» Reading passage:
────────────────

EVs Are Already Making Your Air Cleaner, Research Shows (grist.org) 175

Fossil fuels produce NO2, which is linked to asthma attacks, bronchitis, and higher risks of heart disease and stroke, according the EV news site Electrek. But the nonprofit news site Grist.org notes a new analysis showing that those emissions decreased by 1.1% for every increase of 200 electric vehicles — across nearly 1,700 ZIP codes. "A pretty small addition of cars at the ZIP code level led to a decline in air pollution," said Sandrah Eckel, a public health professor at the University of Southern California's Keck School of Medicine and lead author of the study. "It's remarkable."
The study was done at the University of Southern California's medical school, by researchers using high-resolution satellite data, reports Electrek: The study, just published in The Lancet Planetary Health and partly funded by the National Institutes of Health, adds rare real-world evidence to a claim that's often taken for granted — that EVs don't just cut carbon over time, they also improve local air quality right now... The researchers ran multiple checks to make sure the trend wasn't driven by unrelated factors. They accounted for pandemic-era changes by excluding 2020 in some analyses and controlling for gas prices and work-from-home patterns. They also saw the expected counterexample: neighborhoods that added more gas-powered vehicles experienced increases in pollution. The findings were then replicated using updated ground-level air monitoring data dating back to 2012...

────────────────

» Given entries:
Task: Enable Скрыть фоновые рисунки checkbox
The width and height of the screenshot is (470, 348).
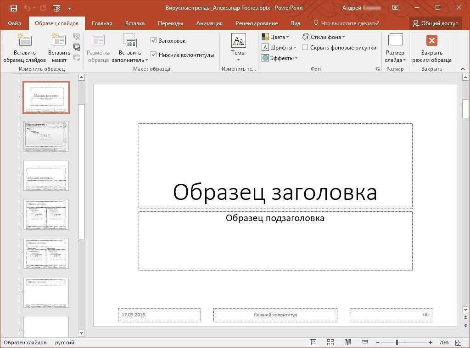Action: (x=305, y=47)
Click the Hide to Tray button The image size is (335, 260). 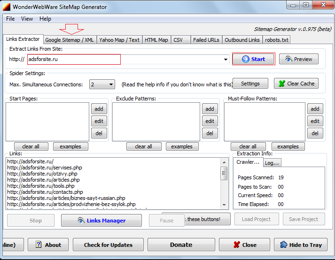tap(301, 245)
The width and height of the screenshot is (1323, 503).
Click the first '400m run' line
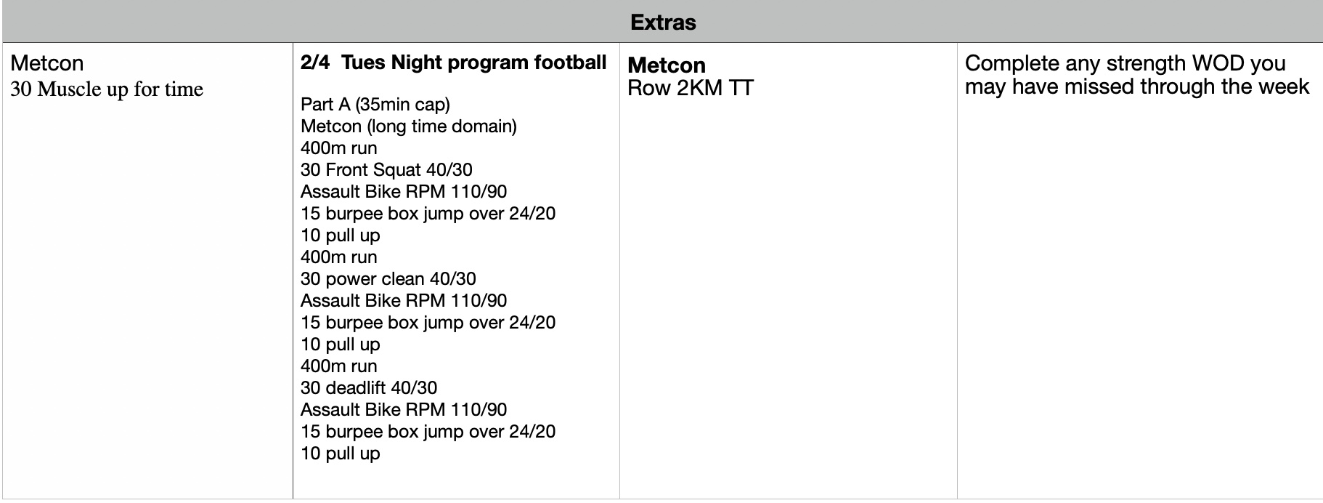pos(338,148)
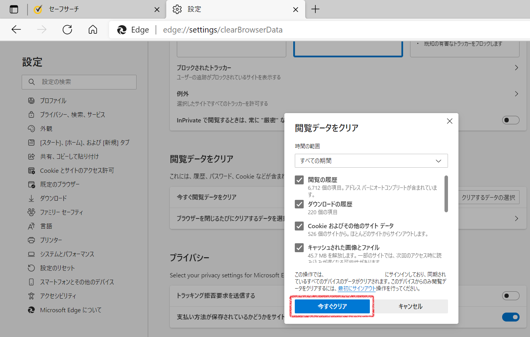Screen dimensions: 530x337
Task: Open the 時間の範囲 dropdown
Action: coord(371,161)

────────────────

» What you need to do:
1. Answer these questions from the article on electric vehicles and air quality:
(a) By what percentage did emissions fall for every increase of 200 electric vehicles?
(b) In which journal was the study published?
(c) What did the researchers do to account for pandemic-era changes?
2. Write the next part of the article on electric vehicles and air quality, starting after its last sentence.

» Responses for each task:
1.
(a) 1.1%
(b) The Lancet Planetary Health
(c) They excluded 2020 in some analyses and controlled for gas prices and work-from-home patterns.

2.
Next, the researchers plan to compare EV adoption with asthma-related emergency room visits and hospitalizations. If those trends line up, it could provide some of the clearest evidence yet of what we already know: that electrifying transportation doesn't just clean the air on paper; it improves public health in practice.

Thanks to long-time Slashdot reader jhoegl for sharing the article.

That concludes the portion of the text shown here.